(Ilustración: Giovanni Tazza).
(Ilustración: Giovanni Tazza).
Santiago Roncagliolo

Si eres un escritor peruano en el exterior, todos quieren que seas una miniatura de . Los críticos te comparan. Los lectores te preguntan por él. Los editores necesitan que algún periodista te llame “el nuevo Vargas Llosa” para ponerlo en la portada de los libros. Pero cuando descubren que solo eres tú, notas la decepción en sus miradas.

A veces, esas personas, ofendidas por mi individualidad, me exigen explicaciones. Y yo sostengo que esa individualidad es precisamente una influencia de Vargas Llosa. Si algo le debo como escritor es el ejemplo de atreverse a ser él mismo, por mucho que les moleste a los demás: un liberal en un mundo de escritores izquierdistas. Un realista en mundo de latinoamericanos exóticos. Un anglófilo entre devotos de la francofonía. Mario nunca aceptó la presión social. Nunca se conformó con una etiqueta cómoda.

Esa influencia resultó crucial para atreverme a escribir. En el Perú en el que crecí, una carrera literaria se consideraba una utopía impensable, una quimera absurda. Cuando yo manifestaba mi vocación, mucha gente respondía “los escritores se mueren de hambre”. Por suerte, yo podía responder: “Hay uno que no”. Y ese único ejemplar certificaba que yo no estaba loco, que la posibilidad existía.

Cuando viajé a España para intentarlo, resultó que tampoco era fácil. Los primeros años, no conseguía publicar. Tampoco trabajar. En esa época difícil, conocí a Mario. Él me concedió una entrevista para un libro que yo escribía. Pero rápidamente, mis preguntas se convirtieron en un pliego de reclamos. Todo iba fatal. No me salía nada bien. ¿Por qué me había engañado Mario Vargas Llosa? ¿Por qué me había hecho creer que había esperanza?

Él me contó sus propias dificultades y las de los escritores del ‘boom’ en sus inicios. Saber que ellos también habían sufrido me dio fuerzas para resistir.
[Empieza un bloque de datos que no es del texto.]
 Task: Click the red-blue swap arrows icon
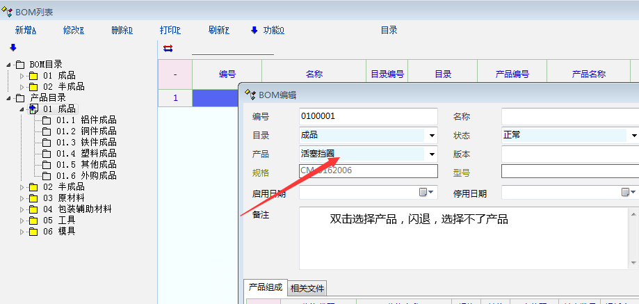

Conté todo esto la semana pasada, en una mesa del Hay Festival celebrado en Arequipa. Acompañábamos a Mario un grupo de escritores de mi generación. Y resultó que a todos nos había marcado de las maneras más inesperadas: a Jeremías Gamboa le dio consejos para su primera novela. Con Mariana de Althaus preparó una pieza teatral autobiográfica. Para Renato Cisneros constituyó un referente en la narrativa sobre el padre. Y Katya Adaui (esto es increíble) se intoxicó gravemente en un almuerzo con Mario cuando era niña. Durante su convalecencia, para paliar aburrimiento, descubrió el placer de la lectura. Eso cambió su vida para siempre.

Pero quizá lo más significativo de nuestro encuentro pasó inadvertido para buena parte del público. Porque, si nuestra vocación presentaba obstáculos, la del resto de peruanos resultaba mucho más difícil. En un país que siempre concentró la cultura en la capital, donde muchas zonas del país ni siquiera tienen librerías, ser limeño era un privilegio. En cambio, ser puneño o huancaíno te condenaba a la frustración.

Y sin embargo, ese día en el Hay Festival, estábamos cinco limeños rindiendo homenaje a un provinciano en su tierra, una Arequipa convertida durante un fin de semana en la capital literaria de este país, con invitados como Salman Rushdie o Helen Fielding. Todo un símbolo de que Mario no solo animó a escribir a las generaciones posteriores, sino continúa animando a leer a nuevos públicos y, de paso, a corregir los desequilibrios de un país demasiado centralista. Me siento muy orgulloso de haber formado parte de ese momento.

Cuando comenzamos el evento, Mario saludó al público así:

—El abuelo y sus nietos les dan la bienvenida—.

Pero yo creo que era Arequipa quien nos daba la bienvenida a todos. A un país más justo.